Investigation of the clinical introduction of automated decision support software for neuroimaging in dementia

Chief Investigator

Institution

Dates

Funding Stream

Amount

Dr Margaret Saunders University Hospitals Bristol NHS Foundation Trust

01/02/2019 to 30/11/2019

Above and Beyond Autumn 2018

£18,444

 

Summary

Over 800,000 people in the UK have dementia and this is expected to rise to 1.1 million by 2025. Patient care costs approximately £26 billion a year. Early detection and timely diagnosis for patients improves clinical outcomes, including quality of life, by enabling early signposting of patients to appropriate resources. The NHS spends approx. £50-100M per year on brain imaging to assist in dementia diagnosis but Interpreting brain scans in dementia is difficult. Research studies have developed software to assist in interpretation but current, commercially available, software is not able to combine images from different modalities, does not cover the imaging modalities most commonly used in the NHS (CT scans) and is expensive.

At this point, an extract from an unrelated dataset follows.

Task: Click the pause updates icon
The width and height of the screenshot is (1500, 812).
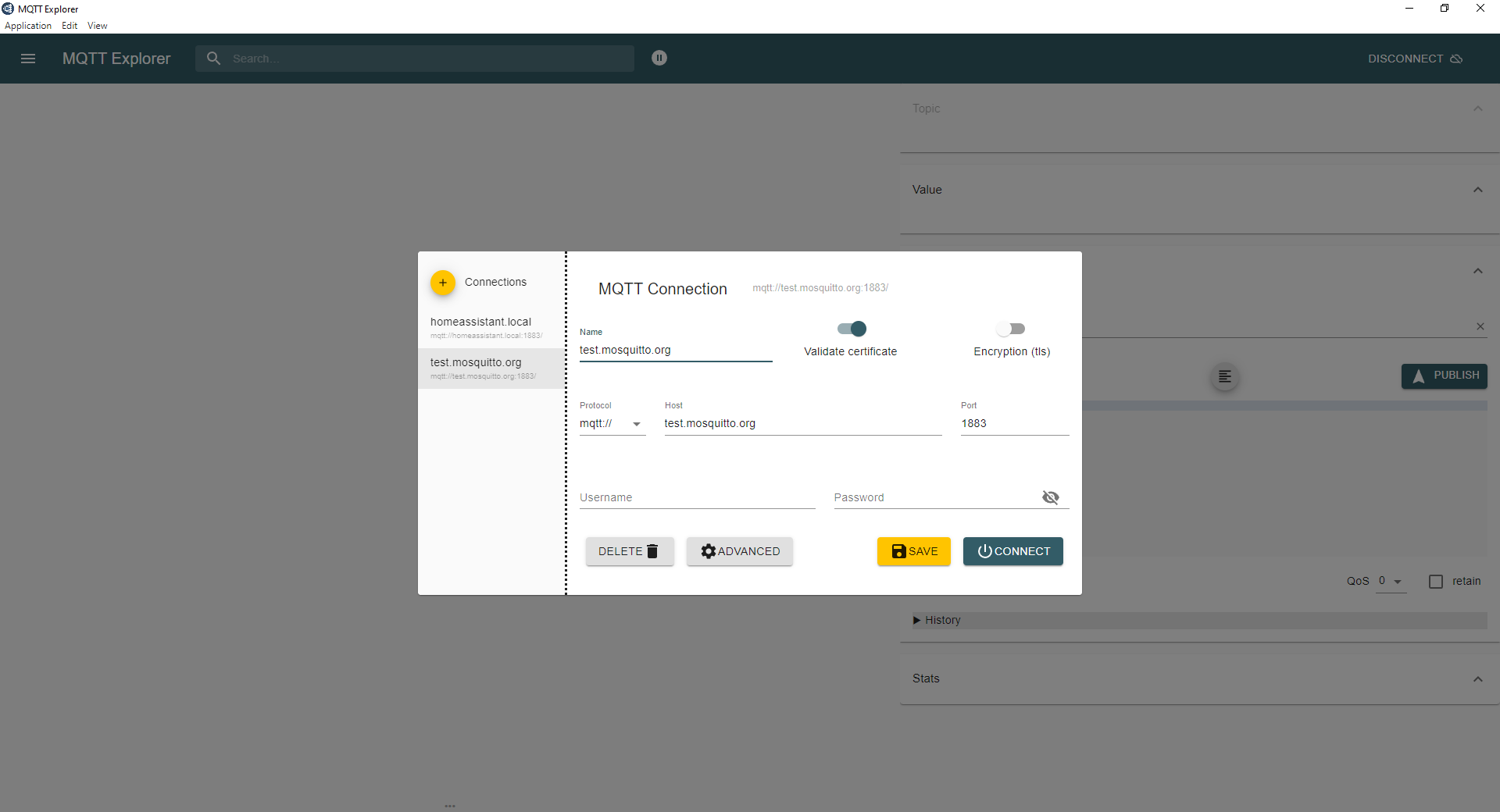Action: (659, 58)
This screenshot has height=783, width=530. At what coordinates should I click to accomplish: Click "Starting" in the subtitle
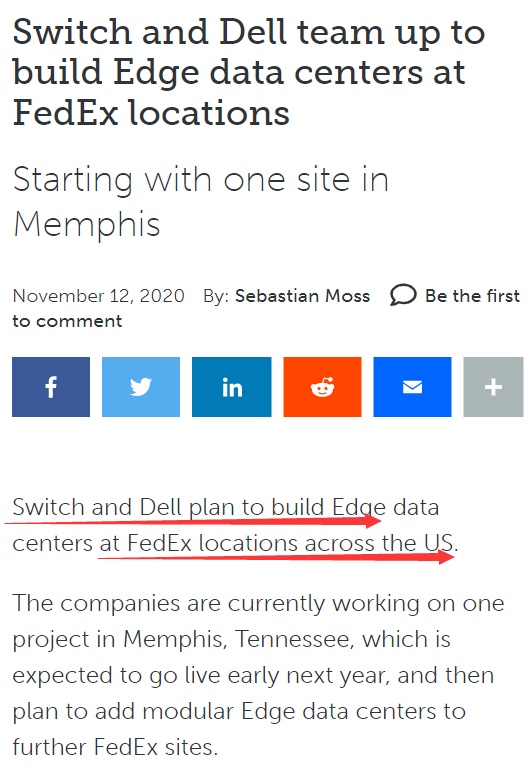[x=73, y=181]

A NIHR Post-doctoral Research Fellowship (RH) has produced prototype analysis software for brain images produced by several different scan modalities (CT, MRI & SPECT) and methods for measuring and compensating for differences caused by the specific imaging scanner. It is able to compare an individual's brain images with features data extracted from a brain image library for many patients with a known diagnosis (confirmed by extended clinical follow-up). This system - JoNA2 - is designed to provide additional information to the clinician to support decision-making. This software has been the major outcome of and preliminary testing as part of this study has been promising.

This grant will enable us undertake the necessary work to prepare an application for further funding (NIHR Invention for Innovation, i4i).

We propose the NIHR funded i4i project work will incorporate several workstreams:

a) User evaluation of the software and machine characterisation procedures in 4 clinical neuro-imaging centres.

b) Establishing clinical effectiveness of JoNA2 software in correctly identifying diagnostic image features in earlier scans obtained from patients who later have a confirmed diagnosis. (NOTE images from these patients will not have been used during the Fellowship project work).

c) Develop a pathway to commercialisation for the software and/or test phantoms.